Adding imgur client id to the config file

2017-06-07 22:40:45 -04:00
parent fd6e6cc8ec
commit e964cb7ca3
4 changed files with 239 additions and 155 deletions
--- a/rtv/mime_parsers.py
+++ b/rtv/mime_parsers.py
@@ -128,43 +128,119 @@ class RedditUploadsMIMEParser(BaseMIMEParser):
        return url, content_type


-class ImgurMIMEParser(BaseMIMEParser):
+class ImgurApiMIMEParser(BaseMIMEParser):
+    """   
+    Imgur now provides a json API exposing its entire infrastructure. Each Imgur
+    page has an associated hash and can either contain an album, a gallery,
+    or single image.
+    
+    The default client token for RTV is shared among users and allows a maximum
+    global number of requests per day of 12,500. If we find that this limit is
+    not sufficient for all of rtv's traffic, this method will be revisited.
+    
+    Reference:
+        https://apidocs.imgur.com
    """
-    Imgur provides a json api exposing its entire infrastructure. Each imgur
-    page has an associated hash and can either contain an album, a gallery, or single image.

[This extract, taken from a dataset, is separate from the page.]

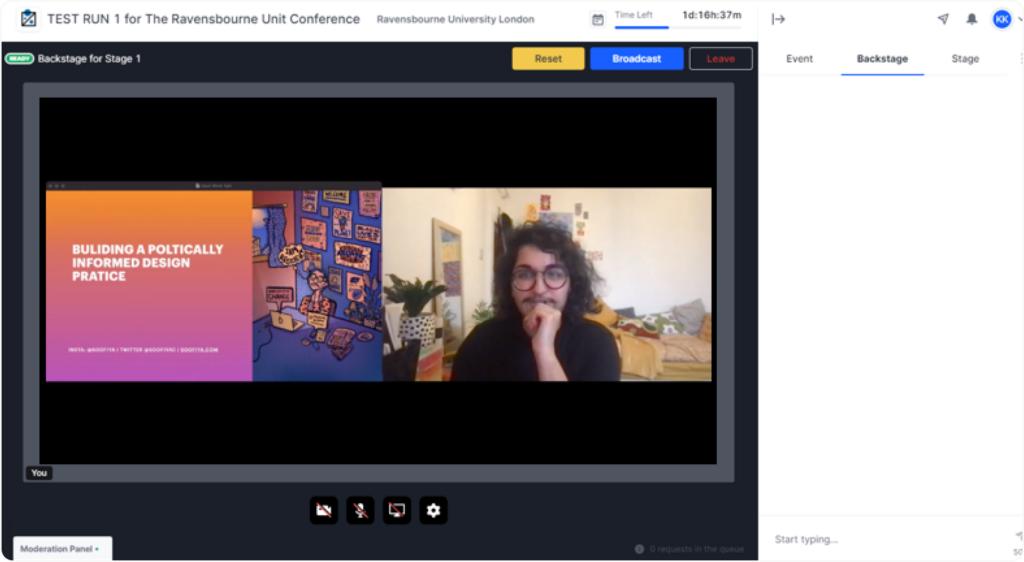The height and width of the screenshot is (562, 1024).
Task: Click the queue requests info icon
Action: (x=640, y=549)
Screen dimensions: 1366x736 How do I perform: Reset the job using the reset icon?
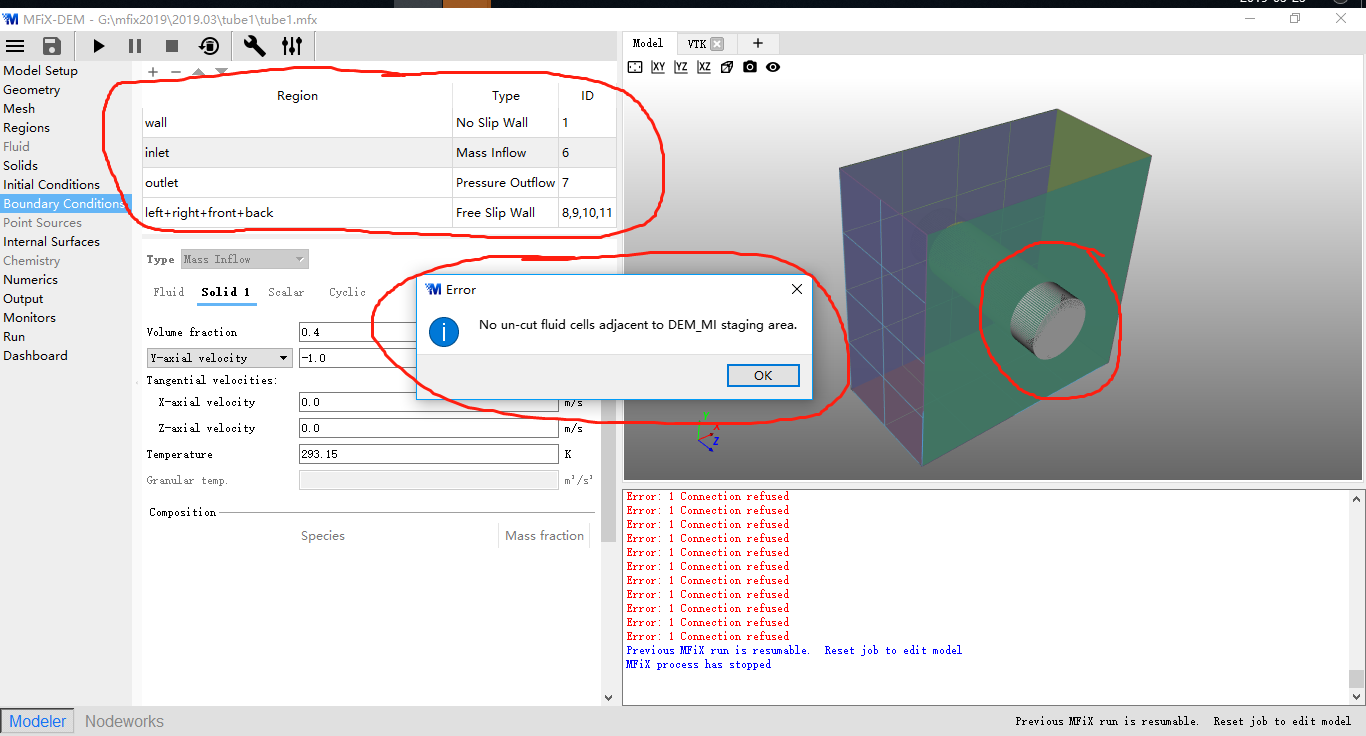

-    see https://apidocs.imgur.com
+    pattern = re.compile(r'https?://(w+\.)?(m\.)?imgur\.com/((?P<domain>a|album|gallery)/)?(?P<hash>[a-zA-Z0-9]+)[^.]+$')
+    client_id = None
+
+    @classmethod
+    def get_mimetype(cls, url):
+
+        endpoint = 'https://api.imgur.com/3/{domain}/{page_hash}'
+        headers = {'authorization': 'Client-ID {0}'.format(cls.client_id)}
+
+        m = cls.pattern.match(url)
+        page_hash = m.group('hash')
+        domain = 'album' if m.group('domain') in ('a', 'album') else 'gallery'
+
+        url = endpoint.format(domain=domain, page_hash=page_hash)
+        r = requests.get(url, headers=headers)
+
+        if r.status_code != 200:
+            url = endpoint.format(domain='image', page_hash=page_hash)
+            r = requests.get(url, headers=headers)
+
+            if r.status_code != 200:
+                if domain == 'album':
+                    return ImgurScrapeAlbumMIMEParser.get_mimetype(url)
+                else:
+                    return ImgurScrapeMIMEParser.get_mimetype(url)
+
+        data = r.json()['data']
+        if 'images' in data:
+            # TODO: handle imgur albums with mixed content, i.e. jpeg and gifv
+            link = ' '.join([d['link'] for d in data['images'] if not d['animated']])
+            mime = 'image/x-imgur-album'
+        else:
+            link = data['mp4'] if data['animated'] else data['link']
+            mime = 'video/mp4' if data['animated'] else data['type']
+
+        link = link.replace('http://', 'https://')
+        return link, mime
+
+
+class ImgurScrapeMIMEParser(BaseMIMEParser):
+    """
+    The majority of imgur links don't point directly to the image, so we need
+    to open the provided url and scrape the page for the link.
+
+    Scrape the actual image url from an imgur landing page. Imgur intentionally
+    obscures this on most reddit links in order to draw more traffic for their
+    advertisements.
+
+    There are a couple of <meta> tags that supply the relevant info:
+        <meta name="twitter:image" content="https://i.imgur.com/xrqQ4LEh.jpg">
+        <meta property="og:image" content="http://i.imgur.com/xrqQ4LE.jpg?fb">
+        <link rel="image_src" href="http://i.imgur.com/xrqQ4LE.jpg">
    """
    pattern = re.compile(r'https?://(w+\.)?(m\.)?imgur\.com/[^.]+$')

    @staticmethod
    def get_mimetype(url):
-        endpoint = 'https://api.imgur.com/3/{domain}/{page_hash}'
-        header = {'authorization': 'Client-ID {}'.format('d8842d573e8b9dd')}
+        page = requests.get(url)
+        soup = BeautifulSoup(page.content, 'html.parser')
+        tag = soup.find('meta', attrs={'name': 'twitter:image'})
+        if tag:
+            url = tag.get('content')
+            if GifvMIMEParser.pattern.match(url):
+                return GifvMIMEParser.get_mimetype(url)
+        return BaseMIMEParser.get_mimetype(url)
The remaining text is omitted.